Overall, you wouldn’t have wasted your money if you purchased Robert Sorby carving tools. As much as I have used and enjoyed using mine, I can’t help but feel as though there must be something better. They are a good, sturdy tool, but I think they fall short of being great. I’d have to give them a 6 on a scale of 10.
Veritas
Palm Tools
These are my favorite tools. I know they carve easier because they are smaller and are pushing less wood, but these little tools are a real life saver. For anyone getting into carving I would suggest not overlooking a little set like mine. My set of 6 tools gives me a variety of different gouges that I use extensively for touch up work on larger carving projects. Of course you can use them for smaller work too.
The fit and finish on these is quite good. The steel comes clean and well polished, and honed so that the edges are really ready to use right out of the box. There is a kind of cheesy color to the wooden handles but you aren’t looking at them when they are nestled in the palm of your hand while carving.
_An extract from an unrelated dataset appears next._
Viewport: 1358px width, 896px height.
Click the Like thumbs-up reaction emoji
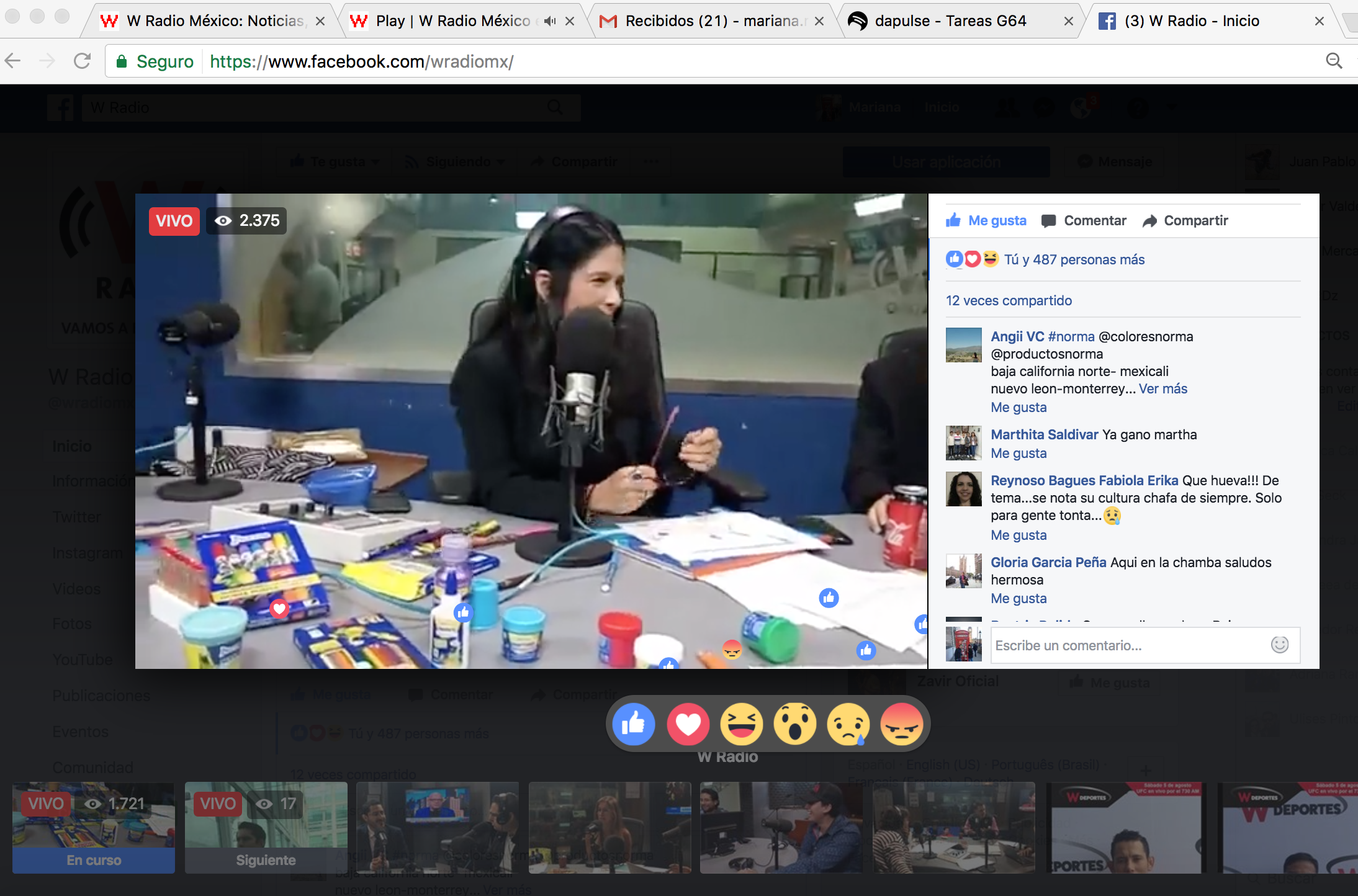point(634,724)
These tools are very comfortable to use. They are well designed (sometimes I think some gouges are ground with too little angle to them) and slice the wood fibers neatly. A little stropping here and there keeps them fresh.
Sharpening these little tools couldn’t be easier. They hone very well and the edge builds quickly. I find that these tools never need sharpening except between projects so they hold their edges better than all my other carving tools. I do use them extensively, as much or more than any other gouge, and they keep their edge remarkably well. This is why I keep thinking I haven’t found the best brand of regular sized carving tools yet. I can’t say enough about these little tools. They really are a must have for any carver. On a scale of 1 to 10 I’d have to give them a 9 and I am going out of my way to be really critical on that account.
Conclusions
What would I buy if I had to do it over? Honestly, I haven’t found a need yet for a lot of the types of tools out there, but I have only been carving for four or five years. You do need a small assortment of straight gouges: narrow and wide, some with more curvature, some with less. I think that four straight gouges, two narrow, two wide, two fairly flat, and two with much more curvature, would do the trick. If I were to suggest a basic tool kit, I would say two #3 straight gouges, a 10mm and a 25mm, and two #7 gouges, again a 10mm and a 25mm, would get most jobs done. (#3 and #7 refer to the amount of smile that the gouge has – the higher the number the bigger the smile.) I also think you have to have a V-tool. I would not, under any circumstances, be without my set of 6 palm tools either. Add that together and that would be my recommendation for a basic kit.
As far as brands go, I can’t say enough about my Veritas palm carving set from Lee Valley. Other brands have them too but I can only recommend what I have had experience with. Personally, I will never buy another Henry Taylor tool. Sorry Henry. As far as that I cannot really recommend a favorite brand at this point. I will say that based on very little experience with the Pfeil tools, I think I will like them better than the Robert Sorby gouges – with the exception of the handles which I think are better on the Sorby tools. I will keep you posted on my progress. However, I still want to try Stubai and Two Cherries carving tools. Their proponents are just as enthusiastic as the Pfeil camp. Thus, I look forward to adding to this article.